Un casque et un boitier ont été fournis à chacun afin de suivre le jeu des acteurs, leurs costumes, déplacements et la description des projections sur la paroi blanche du fond de scène. Cette audiodescription était réalisée par une jeune femme que nous avons rencontrée à notre arrivée au TNT. L’intérêt de cette expérience technique en a été accru avec une visite préalable des coulisses et du plateau accompagnée par l’audio-descriptrice et l’assistante du metteur en scène.
Quel privilège ! Me direz-vous. Et là je pense aussitôt aux panneaux « si tu veux ma place, prend mon handicap ». Non, je galèje, aucune hargne. Mon mari a donc pu toucher la rampe de l’escalier faisant partie du décor parallèle au grand espace « aveuglant » (si je puis me permettre) de l’avant-scène, à certains accessoires, à la tente plastique déployée plus tard par Ivanov.
Et puis le spectacle a commencé. Assise à côté de lui, je n’étais pas du tout dérangée par la voix du casque tandis qu’il suivait à la fois le jeu des acteurs et les commentaires préenregistrés de Dune (ce prénom est déjà un voyage mental). Ces derniers étaient de grande qualité m’a-t-il dit à la fin.

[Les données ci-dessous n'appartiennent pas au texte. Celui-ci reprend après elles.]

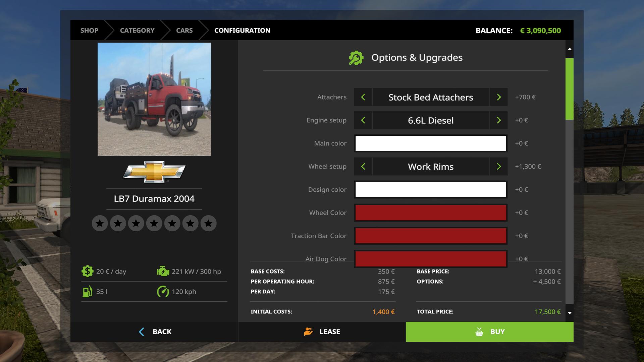Choose next Wheel setup option
644x362 pixels.
tap(498, 167)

Nous avions vécu cette expérience avec un film à la cinémathèque une quinzaine de jours avant et là aussi le procédé a emballé mon mari.
Concernant le rendu de la pièce de Tchekhov j’ai été très intéressée par l’originalité de la mise en scène, les trouvailles humoristiques faisant un pont audacieux entre le 19 è et le
21ème siècle –le courrier pneumatique et la messagerie internet- et surtout par l’utilisation des avatars. La destruction des parois révélant comme un trou de serrure l’intimité d’un intérieur bourgeois que l’on découvre sur un plan plus large dans les images virtuelles. L’ennui s’est installé pourtant. Non pas à cause des actrices féminines qui sont remarquables, surtout Ana, fragile comme un phasme, touchante ; une artiste comme je les aime. Le personnage d’Ivanov tout de blanc vêtu se fond dans le décor. J’ai vraiment déploré son manque d’incarnation.
Au bout d’une heure quarante-cinq nous avions atteint les limites de notre capacité d’empathie pour cet IvanOff qu’il faut malgré tout voir parce que c’est du théâtre même si j’eusse préféré humer davantage le parfum du samovar et le vent dans les bouleaux.
Merci pour votre commentaire très argumenté et circonstancié ! Je trouve vraiment appréciable que les théâtres et les cinémas permettent à tous les publics de venir assister aux spectacles et les apprécier à leur juste mesure ! Mlle Dune avait l’air de rendre compte avec talent de cette pièce.
Je pense avoir apprécié les mêmes éléments que vous (Ana, le décor “aveuglant”, la messagerie), en revanche j’ai bien cru sentir le parfum du samovar, mais il était “masqué” comme le décor derrière la paroi blanche. Il n’en restait que de rares effluves qui passaient furtivement comme les morceaux de décor que l’on ne voyait que par bribes. Comme du texte de Tchekhov, il n’en subsistait qu’un fantôme.
Ivanov était peu incarné, je crois que je ne pourrais pas dire le contraire. A tel point me semble-t-il que son avatar virtuel était plus incarné que le comédien réel… Là encore, j’ai trouvé l’idée intéressante. Mais c’est vrai que sur la longueur, je me suis un peu ennuyé. Tant pis, je suis content d’avoir découvert cette relecture de la pièce (même si je préfère l’originale, celle-ci n’a pas été dénuée d’intérêt pour moi).